#### Your instructions
Using the fishing thread below, decide whether each statement agrees with it, and answer yes or no, quoting the words of the thread that settle it: (a) The original poster's biggest trout to date measured 28 inches. (b) The day's catch included two jacks. (c) The original poster caught trout on top water.

#### Reading passage

# Mucho Trout at ML



## litlblusrn4bigred (Jan 8, 2007)

The wife and I hit the goon to day. Went out of haulover over to tiger shoal. had a blast, caught a bunch of trout and missed one red. It was a beautiful morning. We were off the water by 12. Mucho Hott our there. Here are a few pics....next time will be better report. 
















first trout of the morning








poor dolphin
























my biggest trout to date! 28 inches
































what a day on the water. all to gether we caught 20 trout, and one jack about 2lbs. Thanks for lookin!


----------



## tom_in_orl (Dec 9, 2006)

Nice trout! Shirt is looking good too [smiley=1-thumbsup3.gif]


BTW, Your wife is great photographer!


----------



## litlblusrn4bigred (Jan 8, 2007)

> Nice trout! Shirt is looking good too  [smiley=1-thumbsup3.gif]
> 
> 
> BTW, Your wife is great photographer!


thanks Tom. She loves taking pics. Gotta love those t's.


----------



## St._Sophie_Girl (Dec 13, 2006)

Way to go!! But that dolphin... How did it die???? :'( :'(


----------



## litlblusrn4bigred (Jan 8, 2007)

> Way to go!!  But that dolphin...  How did it die????   :'( :'(



not sure....looks as though its been there for a while. i have heard a few reports of dead dolphin.....not in the lagoon but, else where. what a shame. probably the heat? looked like a turtle from a distance then we got up close and saw that indeed it was a dolphin. :'(


----------



## markdido (Apr 25, 2007)

Looks like I picked the wrong lagoon!

I put in at Parrish at sunrise sunday morning. Ran through the railroad bridge and had several nice south to north drifts on Carbide flats, but no fish.

Finally hooked something up, but it spit the hook about half way to the boat.

My guess is that it was a monster red! (That's my story and I'm sticking to it!)


----------



## Ron_W. (Dec 14, 2006)

Great Trout! Get any on top waters?


----------



## litlblusrn4bigred (Jan 8, 2007)

> Great Trout! Get any on top waters?



we were tearing them up on top water when we first got there. I switched to the exude just to throw something weedless.


----------



## litlblusrn4bigred (Jan 8, 2007)

> Looks like I picked the wrong lagoon!
> 
> I put in at Parrish at sunrise sunday morning. Ran through the railroad bridge and had several nice south to north drifts on Carbide flats, but no fish.
> 
> ...


Thats too bad.  I dont like losing fish, especialy when you fight them for a bit and then brake off.  These trout are usually in the same area when I go most of the time.  Let me know sometime and we could hook up and fish.


----------

#### Supplied material

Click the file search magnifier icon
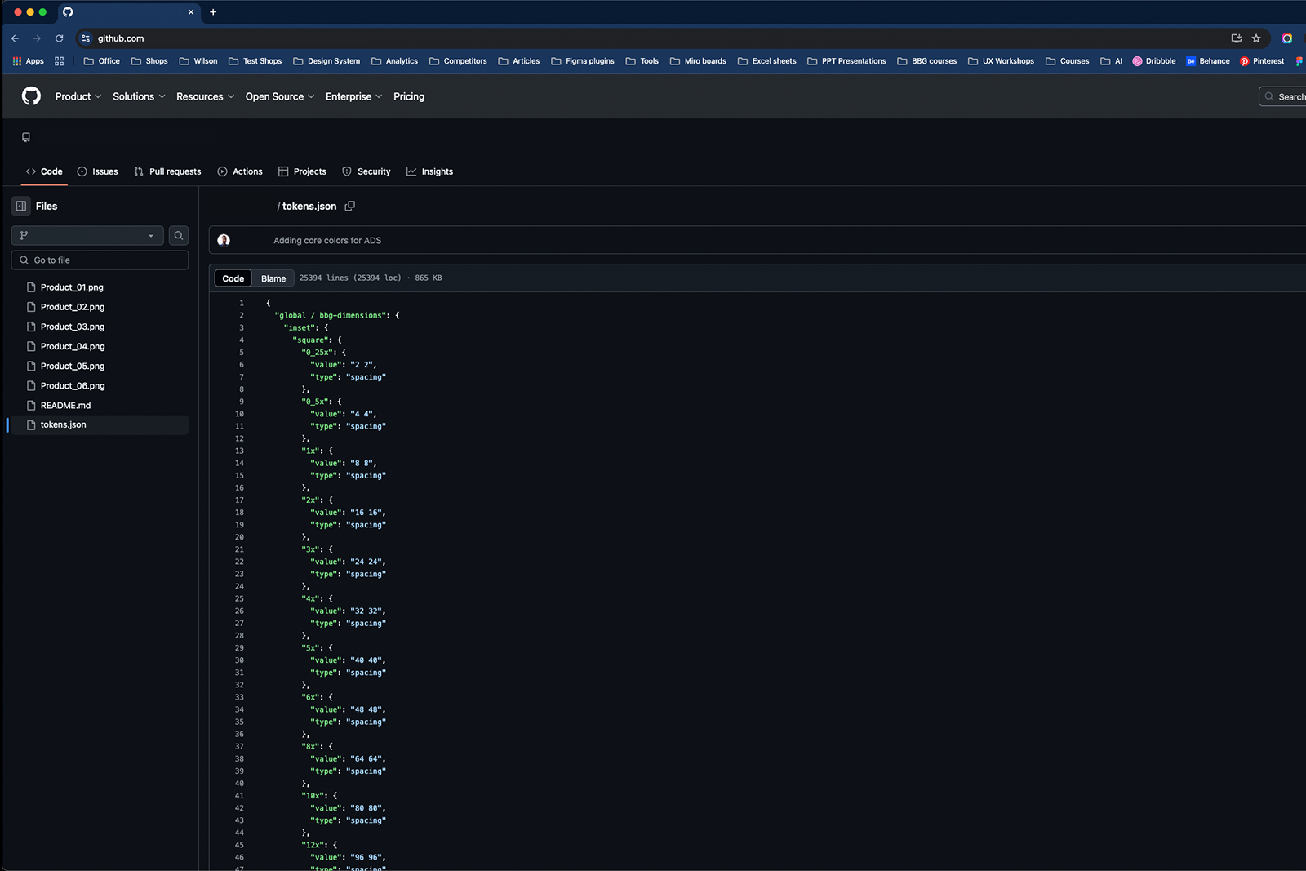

#### Solution for this exercise
(a) Yes: "my biggest trout to date! 28 inches"
(b) No: "all to gether we caught 20 trout, and one jack about 2lbs."
(c) Yes: "we were tearing them up on top water when we first got there."